Raw records ::
------------------------------
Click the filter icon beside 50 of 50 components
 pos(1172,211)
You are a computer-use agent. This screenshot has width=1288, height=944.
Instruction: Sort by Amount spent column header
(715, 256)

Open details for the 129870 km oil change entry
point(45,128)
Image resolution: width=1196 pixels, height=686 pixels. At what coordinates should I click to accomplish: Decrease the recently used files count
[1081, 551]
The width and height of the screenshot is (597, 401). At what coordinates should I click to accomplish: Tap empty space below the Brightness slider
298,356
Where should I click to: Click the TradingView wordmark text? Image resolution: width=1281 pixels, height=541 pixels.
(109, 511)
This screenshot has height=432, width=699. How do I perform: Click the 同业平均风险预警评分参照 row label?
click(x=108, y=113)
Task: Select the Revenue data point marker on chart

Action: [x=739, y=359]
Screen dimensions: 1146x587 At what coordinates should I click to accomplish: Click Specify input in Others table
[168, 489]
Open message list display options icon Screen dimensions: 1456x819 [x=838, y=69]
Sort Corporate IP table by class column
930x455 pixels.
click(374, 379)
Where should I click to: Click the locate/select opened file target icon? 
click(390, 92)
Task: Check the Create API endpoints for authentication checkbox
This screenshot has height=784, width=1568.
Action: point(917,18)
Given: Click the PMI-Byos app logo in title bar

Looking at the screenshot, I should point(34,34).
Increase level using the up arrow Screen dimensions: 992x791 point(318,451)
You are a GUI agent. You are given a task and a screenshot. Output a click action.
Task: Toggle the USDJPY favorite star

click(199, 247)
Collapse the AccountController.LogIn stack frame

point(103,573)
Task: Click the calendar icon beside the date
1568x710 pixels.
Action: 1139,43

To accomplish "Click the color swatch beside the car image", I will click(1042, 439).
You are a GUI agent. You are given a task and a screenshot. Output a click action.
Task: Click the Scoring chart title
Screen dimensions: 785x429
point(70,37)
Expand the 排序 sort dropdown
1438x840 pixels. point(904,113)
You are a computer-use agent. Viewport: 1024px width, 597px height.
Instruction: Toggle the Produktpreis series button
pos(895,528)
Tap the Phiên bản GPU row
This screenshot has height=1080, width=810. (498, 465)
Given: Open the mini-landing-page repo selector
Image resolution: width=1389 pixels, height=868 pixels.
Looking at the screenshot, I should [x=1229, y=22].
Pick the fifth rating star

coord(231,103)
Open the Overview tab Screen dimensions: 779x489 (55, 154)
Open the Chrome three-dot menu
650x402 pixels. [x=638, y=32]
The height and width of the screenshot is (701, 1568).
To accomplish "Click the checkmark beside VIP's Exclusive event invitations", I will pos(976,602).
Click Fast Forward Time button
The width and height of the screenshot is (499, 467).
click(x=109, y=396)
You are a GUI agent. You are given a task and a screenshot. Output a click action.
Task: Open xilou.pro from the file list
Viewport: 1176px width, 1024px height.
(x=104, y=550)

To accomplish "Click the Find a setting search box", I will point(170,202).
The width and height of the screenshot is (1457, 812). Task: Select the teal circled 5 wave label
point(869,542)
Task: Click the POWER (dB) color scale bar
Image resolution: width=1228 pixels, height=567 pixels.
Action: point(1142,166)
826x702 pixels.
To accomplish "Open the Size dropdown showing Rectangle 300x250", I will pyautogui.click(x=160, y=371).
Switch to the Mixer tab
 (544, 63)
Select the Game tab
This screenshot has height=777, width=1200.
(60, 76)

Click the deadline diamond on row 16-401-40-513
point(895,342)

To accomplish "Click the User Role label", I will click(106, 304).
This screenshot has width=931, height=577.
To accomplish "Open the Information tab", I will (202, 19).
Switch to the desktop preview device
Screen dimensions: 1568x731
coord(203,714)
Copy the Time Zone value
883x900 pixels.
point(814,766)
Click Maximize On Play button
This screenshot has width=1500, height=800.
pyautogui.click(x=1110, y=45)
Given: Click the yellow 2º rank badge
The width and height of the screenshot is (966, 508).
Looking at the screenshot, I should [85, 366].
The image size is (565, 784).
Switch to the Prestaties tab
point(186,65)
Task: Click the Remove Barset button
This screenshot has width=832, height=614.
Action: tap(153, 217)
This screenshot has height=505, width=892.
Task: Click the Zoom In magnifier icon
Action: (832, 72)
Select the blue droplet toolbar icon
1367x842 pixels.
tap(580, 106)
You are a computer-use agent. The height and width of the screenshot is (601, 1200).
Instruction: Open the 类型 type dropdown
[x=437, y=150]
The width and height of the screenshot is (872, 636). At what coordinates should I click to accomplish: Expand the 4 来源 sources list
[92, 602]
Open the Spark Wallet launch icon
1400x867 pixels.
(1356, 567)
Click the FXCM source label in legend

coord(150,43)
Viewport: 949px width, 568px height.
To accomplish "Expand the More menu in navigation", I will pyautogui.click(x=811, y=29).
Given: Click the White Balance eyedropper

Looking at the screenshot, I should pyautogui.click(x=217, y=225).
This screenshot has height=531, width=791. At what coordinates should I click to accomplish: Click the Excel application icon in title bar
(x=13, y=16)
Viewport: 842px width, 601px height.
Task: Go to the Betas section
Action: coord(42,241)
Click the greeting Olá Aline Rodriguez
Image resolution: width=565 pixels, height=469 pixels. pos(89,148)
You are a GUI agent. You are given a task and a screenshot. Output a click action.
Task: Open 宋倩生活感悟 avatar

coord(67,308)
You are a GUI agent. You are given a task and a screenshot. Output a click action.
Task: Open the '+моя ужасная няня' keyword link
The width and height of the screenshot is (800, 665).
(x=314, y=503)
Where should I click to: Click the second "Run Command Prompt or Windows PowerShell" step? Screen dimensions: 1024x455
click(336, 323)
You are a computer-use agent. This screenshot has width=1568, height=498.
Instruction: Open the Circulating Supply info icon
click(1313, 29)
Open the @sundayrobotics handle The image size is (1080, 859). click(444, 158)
------------------------------
Exercise directions :: Revise the rows above by replacing each occurrence of "GUI agent" with "interface agent", keeping everything else identical.

Answer in full ::
Click the filter icon beside 50 of 50 components
 pos(1172,211)
You are a computer-use agent. This screenshot has width=1288, height=944.
Instruction: Sort by Amount spent column header
(715, 256)

Open details for the 129870 km oil change entry
point(45,128)
Image resolution: width=1196 pixels, height=686 pixels. At what coordinates should I click to accomplish: Decrease the recently used files count
[1081, 551]
The width and height of the screenshot is (597, 401). At what coordinates should I click to accomplish: Tap empty space below the Brightness slider
298,356
Where should I click to: Click the TradingView wordmark text? Image resolution: width=1281 pixels, height=541 pixels.
(109, 511)
This screenshot has height=432, width=699. How do I perform: Click the 同业平均风险预警评分参照 row label?
click(x=108, y=113)
Task: Select the Revenue data point marker on chart

Action: [x=739, y=359]
Screen dimensions: 1146x587 At what coordinates should I click to accomplish: Click Specify input in Others table
[168, 489]
Open message list display options icon Screen dimensions: 1456x819 [x=838, y=69]
Sort Corporate IP table by class column
930x455 pixels.
click(374, 379)
Where should I click to: Click the locate/select opened file target icon? 
click(390, 92)
Task: Check the Create API endpoints for authentication checkbox
This screenshot has height=784, width=1568.
Action: point(917,18)
Given: Click the PMI-Byos app logo in title bar

Looking at the screenshot, I should point(34,34).
Increase level using the up arrow Screen dimensions: 992x791 point(318,451)
You are a interface agent. You are given a task and a screenshot. Output a click action.
Task: Toggle the USDJPY favorite star

click(199, 247)
Collapse the AccountController.LogIn stack frame

point(103,573)
Task: Click the calendar icon beside the date
1568x710 pixels.
Action: 1139,43

To accomplish "Click the color swatch beside the car image", I will click(1042, 439).
You are a interface agent. You are given a task and a screenshot. Output a click action.
Task: Click the Scoring chart title
Screen dimensions: 785x429
point(70,37)
Expand the 排序 sort dropdown
1438x840 pixels. point(904,113)
You are a computer-use agent. Viewport: 1024px width, 597px height.
Instruction: Toggle the Produktpreis series button
pos(895,528)
Tap the Phiên bản GPU row
This screenshot has height=1080, width=810. (498, 465)
Given: Open the mini-landing-page repo selector
Image resolution: width=1389 pixels, height=868 pixels.
Looking at the screenshot, I should [x=1229, y=22].
Pick the fifth rating star

coord(231,103)
Open the Overview tab Screen dimensions: 779x489 (55, 154)
Open the Chrome three-dot menu
650x402 pixels. [x=638, y=32]
The height and width of the screenshot is (701, 1568).
To accomplish "Click the checkmark beside VIP's Exclusive event invitations", I will pos(976,602).
Click Fast Forward Time button
The width and height of the screenshot is (499, 467).
click(x=109, y=396)
You are a interface agent. You are given a task and a screenshot. Output a click action.
Task: Open xilou.pro from the file list
Viewport: 1176px width, 1024px height.
(x=104, y=550)

To accomplish "Click the Find a setting search box", I will point(170,202).
The width and height of the screenshot is (1457, 812). Task: Select the teal circled 5 wave label
point(869,542)
Task: Click the POWER (dB) color scale bar
Image resolution: width=1228 pixels, height=567 pixels.
Action: point(1142,166)
826x702 pixels.
To accomplish "Open the Size dropdown showing Rectangle 300x250", I will pyautogui.click(x=160, y=371).
Switch to the Mixer tab
 (544, 63)
Select the Game tab
This screenshot has height=777, width=1200.
(60, 76)

Click the deadline diamond on row 16-401-40-513
point(895,342)

To accomplish "Click the User Role label", I will click(106, 304).
This screenshot has width=931, height=577.
To accomplish "Open the Information tab", I will (202, 19).
Switch to the desktop preview device
Screen dimensions: 1568x731
coord(203,714)
Copy the Time Zone value
883x900 pixels.
point(814,766)
Click Maximize On Play button
This screenshot has width=1500, height=800.
pyautogui.click(x=1110, y=45)
Given: Click the yellow 2º rank badge
The width and height of the screenshot is (966, 508).
Looking at the screenshot, I should [85, 366].
The image size is (565, 784).
Switch to the Prestaties tab
point(186,65)
Task: Click the Remove Barset button
This screenshot has width=832, height=614.
Action: tap(153, 217)
This screenshot has height=505, width=892.
Task: Click the Zoom In magnifier icon
Action: (832, 72)
Select the blue droplet toolbar icon
1367x842 pixels.
tap(580, 106)
You are a computer-use agent. The height and width of the screenshot is (601, 1200).
Instruction: Open the 类型 type dropdown
[x=437, y=150]
The width and height of the screenshot is (872, 636). At what coordinates should I click to accomplish: Expand the 4 来源 sources list
[92, 602]
Open the Spark Wallet launch icon
1400x867 pixels.
(1356, 567)
Click the FXCM source label in legend

coord(150,43)
Viewport: 949px width, 568px height.
To accomplish "Expand the More menu in navigation", I will pyautogui.click(x=811, y=29).
Given: Click the White Balance eyedropper

Looking at the screenshot, I should pyautogui.click(x=217, y=225).
This screenshot has height=531, width=791. At what coordinates should I click to accomplish: Click the Excel application icon in title bar
(x=13, y=16)
Viewport: 842px width, 601px height.
Task: Go to the Betas section
Action: coord(42,241)
Click the greeting Olá Aline Rodriguez
Image resolution: width=565 pixels, height=469 pixels. pos(89,148)
You are a interface agent. You are given a task and a screenshot. Output a click action.
Task: Open 宋倩生活感悟 avatar

coord(67,308)
You are a interface agent. You are given a task and a screenshot. Output a click action.
Task: Open the '+моя ужасная няня' keyword link
The width and height of the screenshot is (800, 665).
(x=314, y=503)
Where should I click to: Click the second "Run Command Prompt or Windows PowerShell" step? Screen dimensions: 1024x455
click(336, 323)
You are a computer-use agent. This screenshot has width=1568, height=498.
Instruction: Open the Circulating Supply info icon
click(1313, 29)
Open the @sundayrobotics handle The image size is (1080, 859). click(444, 158)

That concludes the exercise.